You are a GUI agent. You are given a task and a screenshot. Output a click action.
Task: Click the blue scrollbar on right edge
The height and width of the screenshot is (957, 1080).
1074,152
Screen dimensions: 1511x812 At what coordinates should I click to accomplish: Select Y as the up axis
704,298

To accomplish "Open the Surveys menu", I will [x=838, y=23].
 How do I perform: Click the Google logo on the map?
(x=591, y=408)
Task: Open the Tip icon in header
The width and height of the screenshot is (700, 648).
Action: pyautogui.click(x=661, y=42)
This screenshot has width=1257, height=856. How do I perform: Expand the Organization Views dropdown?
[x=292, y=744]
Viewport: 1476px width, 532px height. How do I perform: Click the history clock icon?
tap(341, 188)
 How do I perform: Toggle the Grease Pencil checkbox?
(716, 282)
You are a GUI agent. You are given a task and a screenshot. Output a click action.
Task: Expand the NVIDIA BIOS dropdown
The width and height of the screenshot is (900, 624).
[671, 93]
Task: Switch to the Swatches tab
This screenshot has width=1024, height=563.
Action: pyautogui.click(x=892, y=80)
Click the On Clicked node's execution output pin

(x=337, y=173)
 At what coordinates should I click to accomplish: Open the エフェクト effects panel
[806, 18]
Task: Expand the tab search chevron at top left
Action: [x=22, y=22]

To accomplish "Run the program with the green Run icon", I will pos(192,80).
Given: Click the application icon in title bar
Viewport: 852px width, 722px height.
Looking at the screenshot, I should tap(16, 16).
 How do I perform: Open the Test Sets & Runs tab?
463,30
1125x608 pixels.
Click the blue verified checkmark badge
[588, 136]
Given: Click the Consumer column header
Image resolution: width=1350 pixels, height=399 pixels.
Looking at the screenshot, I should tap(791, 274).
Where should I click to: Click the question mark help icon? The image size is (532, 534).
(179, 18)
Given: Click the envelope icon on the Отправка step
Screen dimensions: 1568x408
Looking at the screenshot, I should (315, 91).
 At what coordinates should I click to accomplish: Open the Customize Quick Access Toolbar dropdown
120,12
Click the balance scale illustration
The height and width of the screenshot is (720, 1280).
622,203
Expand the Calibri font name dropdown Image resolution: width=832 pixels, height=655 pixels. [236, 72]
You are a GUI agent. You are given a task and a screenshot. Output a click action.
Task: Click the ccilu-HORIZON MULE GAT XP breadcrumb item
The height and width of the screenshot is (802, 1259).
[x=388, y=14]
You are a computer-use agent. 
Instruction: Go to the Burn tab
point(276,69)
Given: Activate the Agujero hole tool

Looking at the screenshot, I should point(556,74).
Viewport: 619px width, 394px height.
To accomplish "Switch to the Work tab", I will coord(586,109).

▬▬▬

Task statement => Output these lines exactly as they appear, from the start of the lines up to and including the line with "Looking at the screenshot, I should (315, 91).".

Exercise result =>
You are a GUI agent. You are given a task and a screenshot. Output a click action.
Task: Click the blue scrollbar on right edge
The height and width of the screenshot is (957, 1080).
1074,152
Screen dimensions: 1511x812 At what coordinates should I click to accomplish: Select Y as the up axis
704,298

To accomplish "Open the Surveys menu", I will [x=838, y=23].
 How do I perform: Click the Google logo on the map?
(x=591, y=408)
Task: Open the Tip icon in header
The width and height of the screenshot is (700, 648).
Action: pyautogui.click(x=661, y=42)
This screenshot has width=1257, height=856. How do I perform: Expand the Organization Views dropdown?
[x=292, y=744]
Viewport: 1476px width, 532px height. How do I perform: Click the history clock icon?
tap(341, 188)
 How do I perform: Toggle the Grease Pencil checkbox?
(716, 282)
You are a GUI agent. You are given a task and a screenshot. Output a click action.
Task: Expand the NVIDIA BIOS dropdown
The width and height of the screenshot is (900, 624).
[671, 93]
Task: Switch to the Swatches tab
This screenshot has width=1024, height=563.
Action: pyautogui.click(x=892, y=80)
Click the On Clicked node's execution output pin

(x=337, y=173)
 At what coordinates should I click to accomplish: Open the エフェクト effects panel
[806, 18]
Task: Expand the tab search chevron at top left
Action: [x=22, y=22]

To accomplish "Run the program with the green Run icon", I will pos(192,80).
Given: Click the application icon in title bar
Viewport: 852px width, 722px height.
Looking at the screenshot, I should tap(16, 16).
 How do I perform: Open the Test Sets & Runs tab?
463,30
1125x608 pixels.
Click the blue verified checkmark badge
[588, 136]
Given: Click the Consumer column header
Image resolution: width=1350 pixels, height=399 pixels.
Looking at the screenshot, I should tap(791, 274).
Where should I click to: Click the question mark help icon? The image size is (532, 534).
(179, 18)
Given: Click the envelope icon on the Отправка step
Screen dimensions: 1568x408
Looking at the screenshot, I should (315, 91).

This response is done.